━━ DATASET EXCERPTS

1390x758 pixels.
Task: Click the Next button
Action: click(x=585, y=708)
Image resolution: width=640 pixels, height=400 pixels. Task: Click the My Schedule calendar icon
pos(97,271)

━━━━

● **ASSIGNED TASK**:
Print the line that contains "Image resolution: width=640" and each line after it up to the end of the listing, exactly as written.

● **RESPONSE TO THIS TASK**:
Image resolution: width=640 pixels, height=400 pixels. Task: Click the My Schedule calendar icon
pos(97,271)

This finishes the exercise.